*What the task requires:* Produce exactly the lines from the one holding "You are a GUI" through the last line of the data below, with every picture left out.

Dataset entries
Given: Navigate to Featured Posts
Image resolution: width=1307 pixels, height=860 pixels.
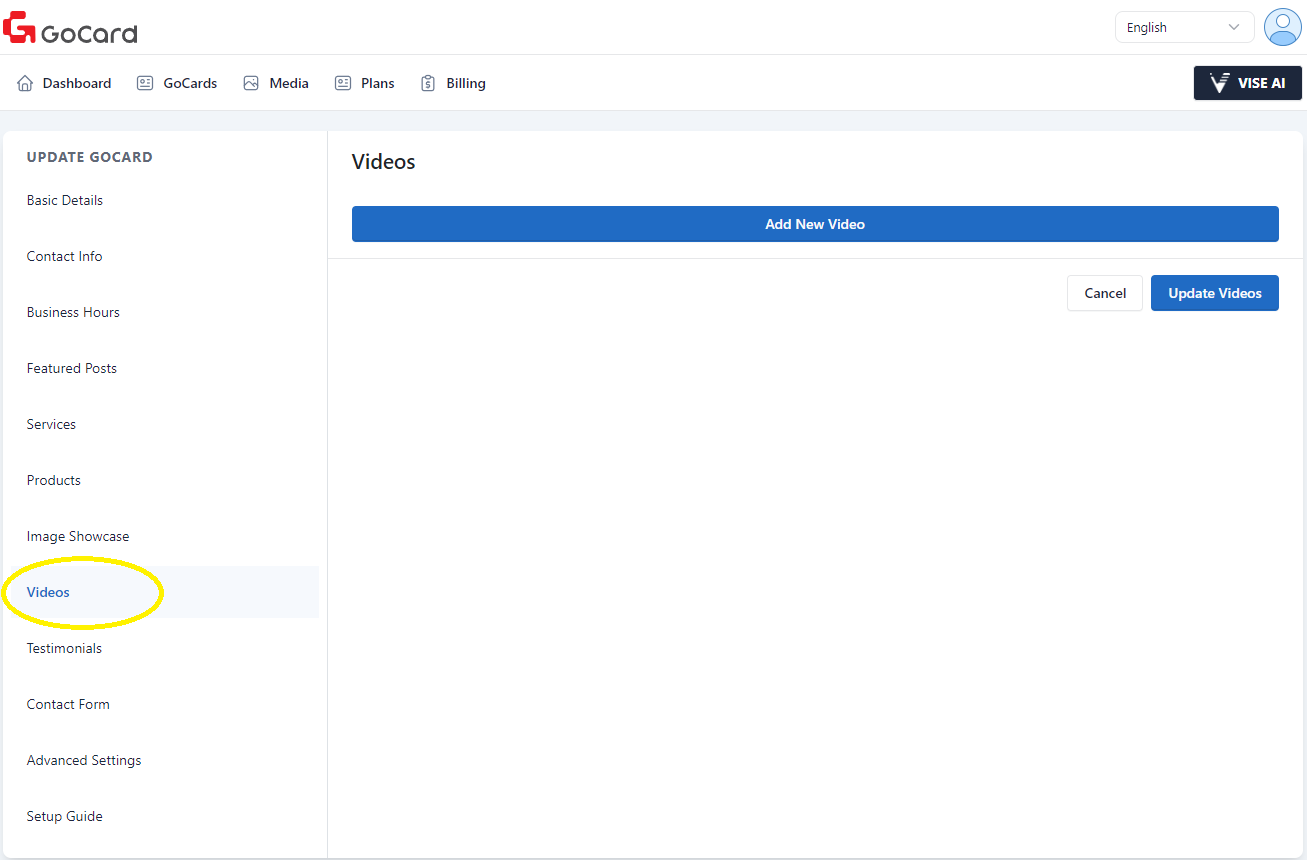Looking at the screenshot, I should (x=72, y=368).
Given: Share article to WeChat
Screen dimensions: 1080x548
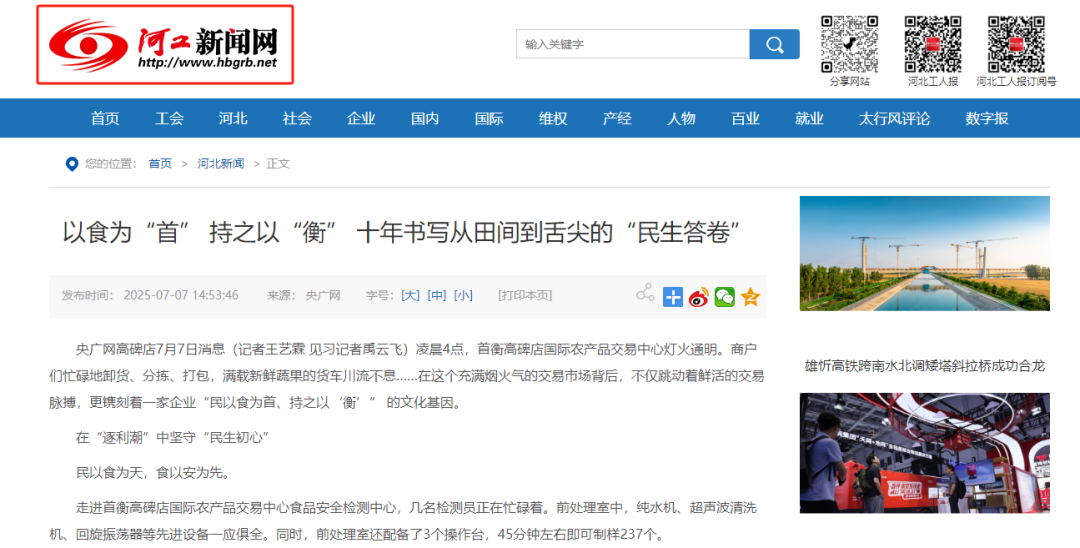Looking at the screenshot, I should pyautogui.click(x=724, y=296).
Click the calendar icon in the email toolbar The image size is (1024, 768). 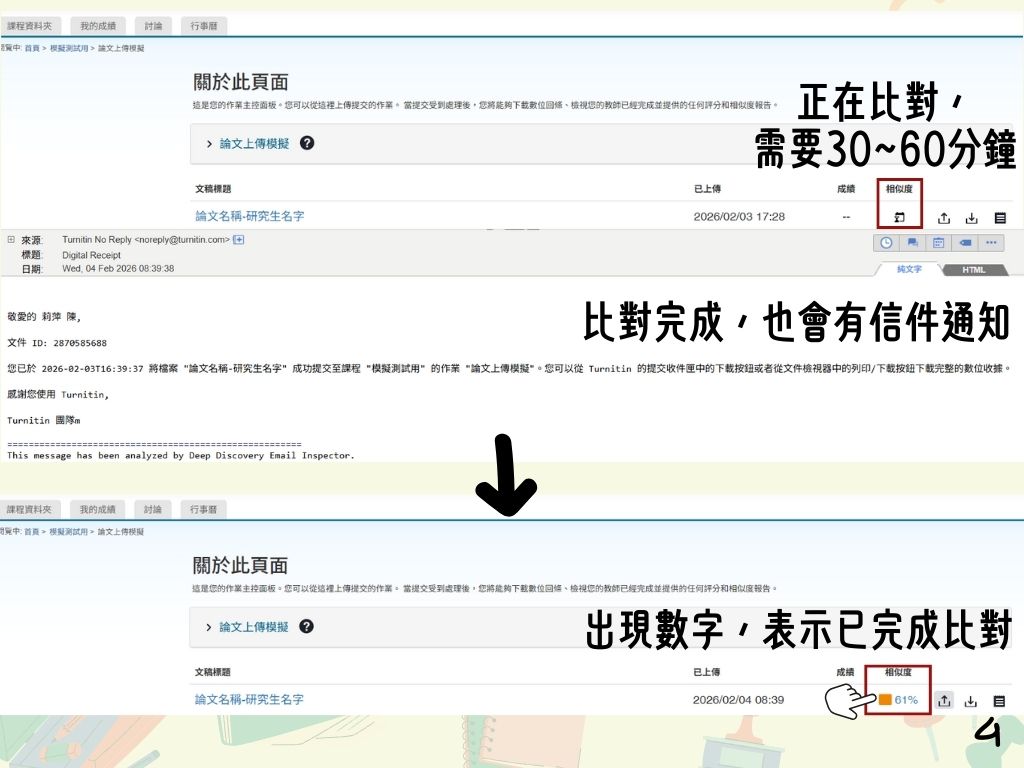(940, 242)
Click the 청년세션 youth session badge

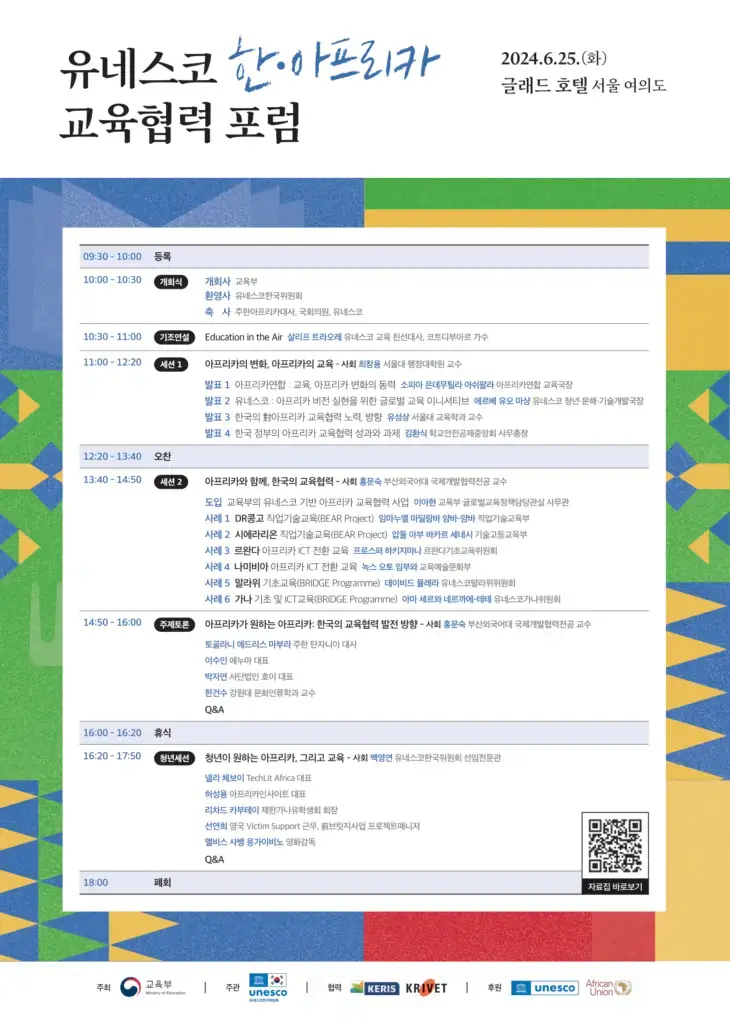click(172, 756)
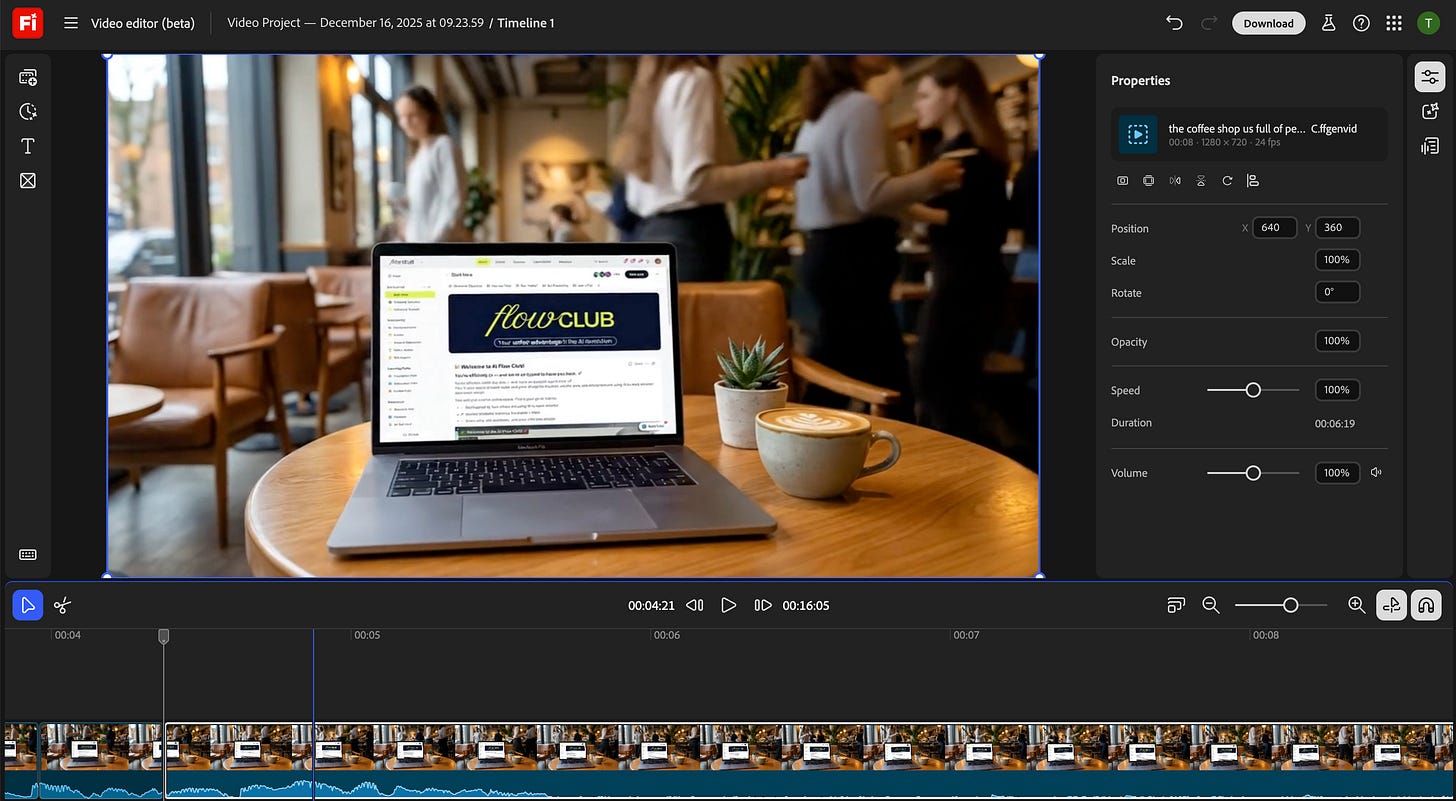Toggle timeline snapping with the magnet icon

pos(1426,605)
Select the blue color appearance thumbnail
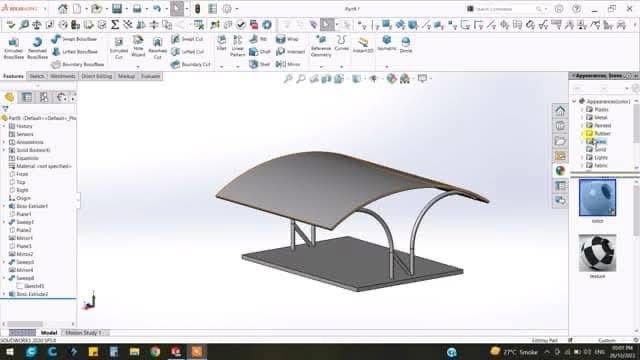The height and width of the screenshot is (360, 640). (597, 198)
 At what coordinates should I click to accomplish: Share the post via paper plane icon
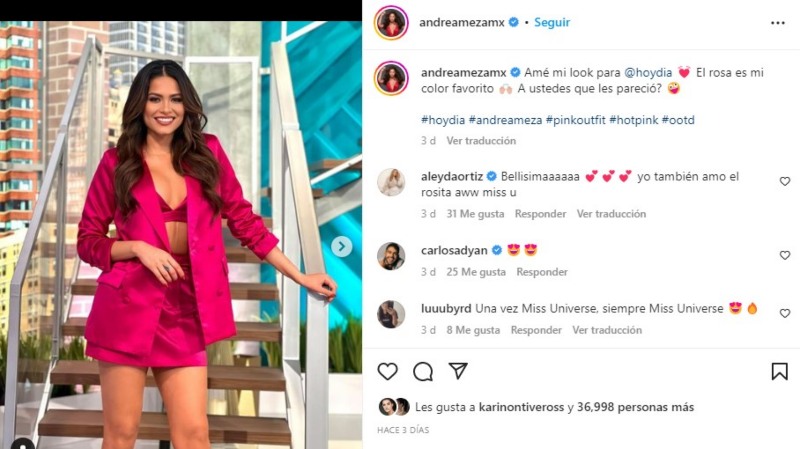click(458, 371)
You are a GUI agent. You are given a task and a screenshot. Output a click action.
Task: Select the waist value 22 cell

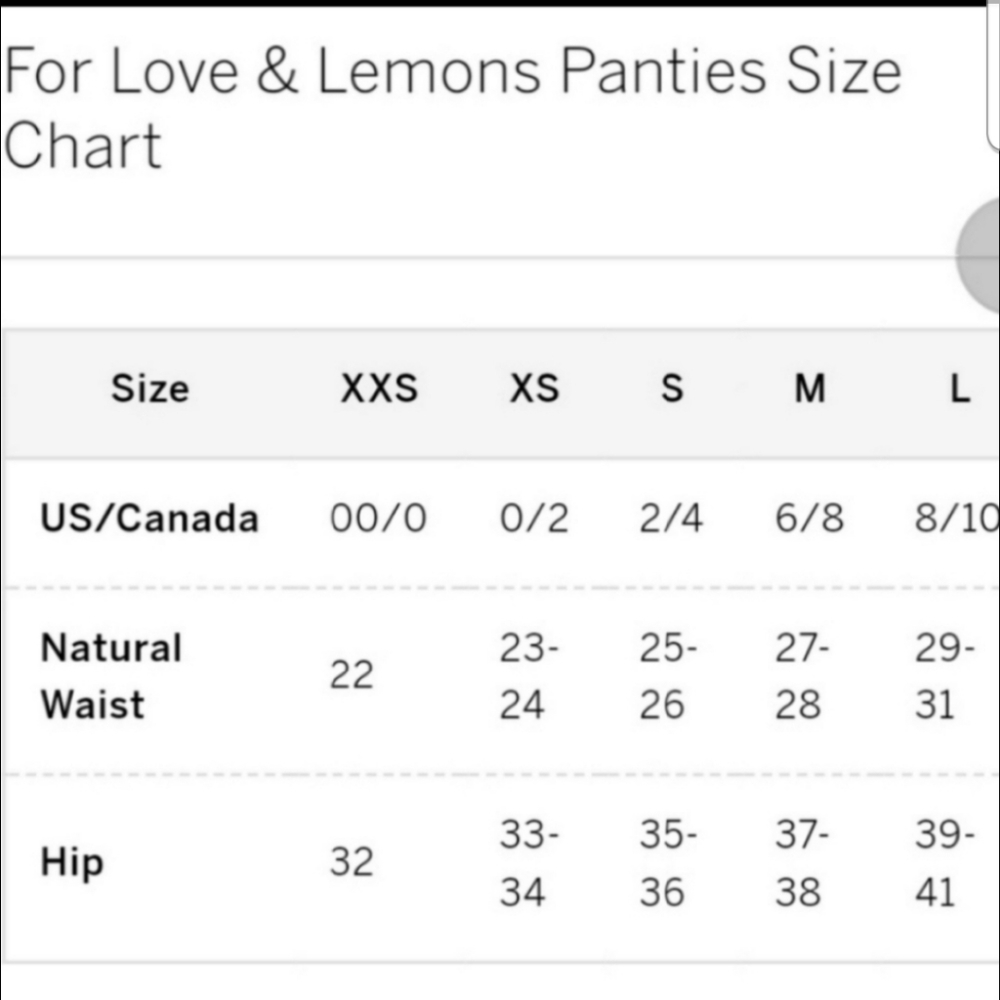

*Task answer:*
You are a GUI agent. You are given a task and a screenshot. Output a click action.
Task: Select the waist value 22 cell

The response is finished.